** START OF SUPPLIED INFORMATION **

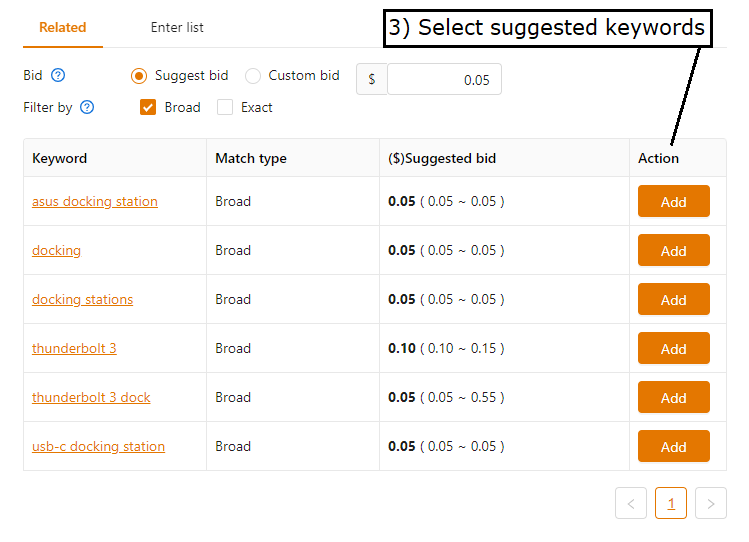Enable the Exact match checkbox

pos(225,107)
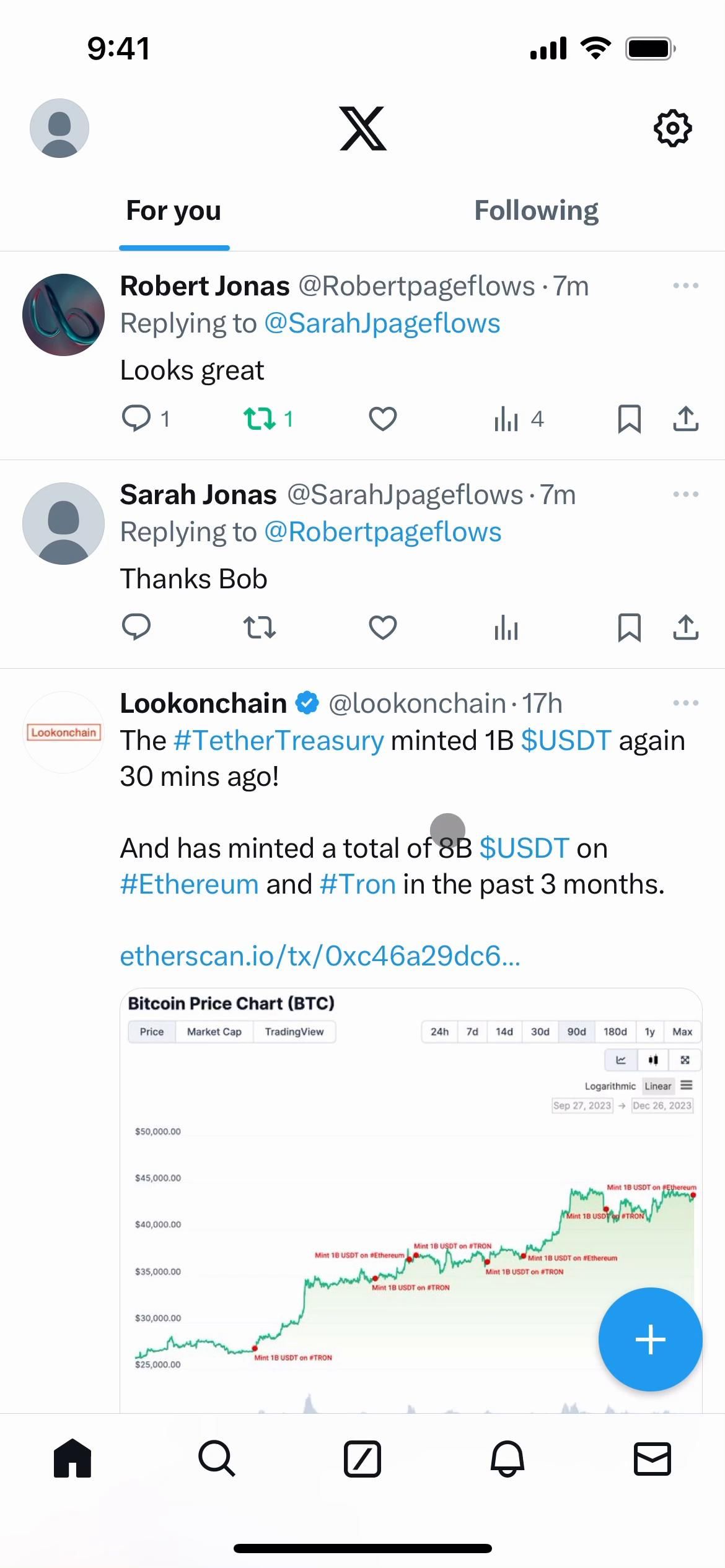Tap the #TetherTreasury hashtag
The image size is (725, 1568).
click(x=279, y=741)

** END OF SUPPLIED INFORMATION **

[GOAL OF THE EXERCISE]: Reproduce the material with "Tap" replaced by "Press" and every other line left unchanged, omitting the pictures.

[FINAL ANSWER]:
Enable the Exact match checkbox

pos(225,107)
Press the #TetherTreasury hashtag
The image size is (725, 1568).
click(x=279, y=741)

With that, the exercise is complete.